Dundalk entered the 1966–67 season on the back of a disappointing eighth-place finish in the League and a sixth-place finish in the Shield the previous season. 1966–67 was Alan Fox's first season as player-coach, having been appointed by the club's new board of directors in August. It was Dundalk's 41st consecutive season in the top tier of Irish football.

Season summary
The previous season had seen significant change at the club. By the end of 1965 it was clear that the debts, the condition of Oriel Park, and the need to rebuild the playing squad, were challenges beyond the membership-based ownership model. A new public limited company took the club over in January 1966, after the voluntary liquidation of the old company. The new board set about investing in Oriel Park, which consisted of turning the pitch 90 degrees, building a new stand, and adding player and spectator facilities. They also invested in a number of new players and a new player-coach, Alan Fox. Only five of the players who had finished the previous season were retained.

----

## Tasks to perform
1. According to the Dundalk season overview, how many players who finished the previous season were kept on?
2. Output everything in the Dundalk season overview from "Season summary" down to "season were retained.".
Draw only on the Dundalk season overview.

## Excerpted records
----

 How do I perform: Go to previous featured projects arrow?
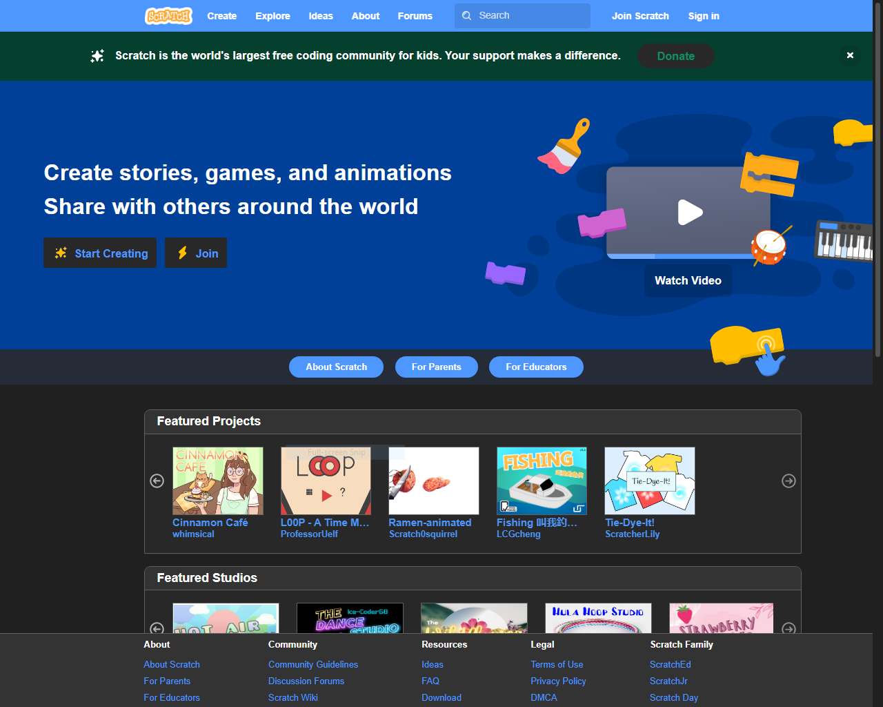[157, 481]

----

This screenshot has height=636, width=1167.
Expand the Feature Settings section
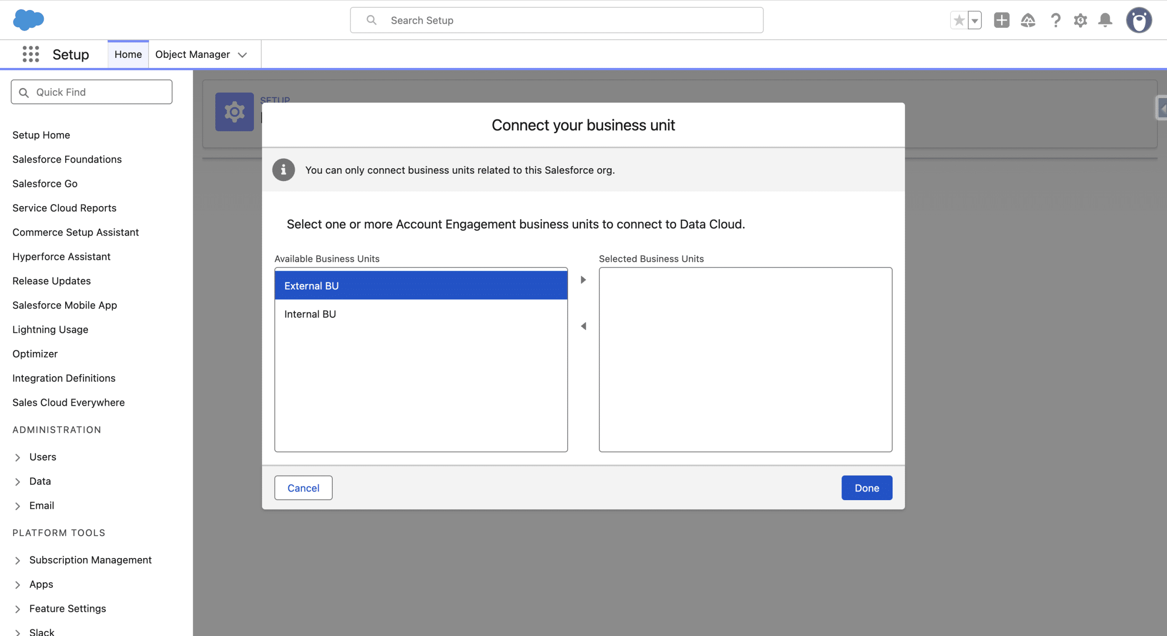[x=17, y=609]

----

## Expected responses
1. Only five.

2.
Season summary
The previous season had seen significant change at the club. By the end of 1965 it was clear that the debts, the condition of Oriel Park, and the need to rebuild the playing squad, were challenges beyond the membership-based ownership model. A new public limited company took the club over in January 1966, after the voluntary liquidation of the old company. The new board set about investing in Oriel Park, which consisted of turning the pitch 90 degrees, building a new stand, and adding player and spectator facilities. They also invested in a number of new players and a new player-coach, Alan Fox. Only five of the players who had finished the previous season were retained.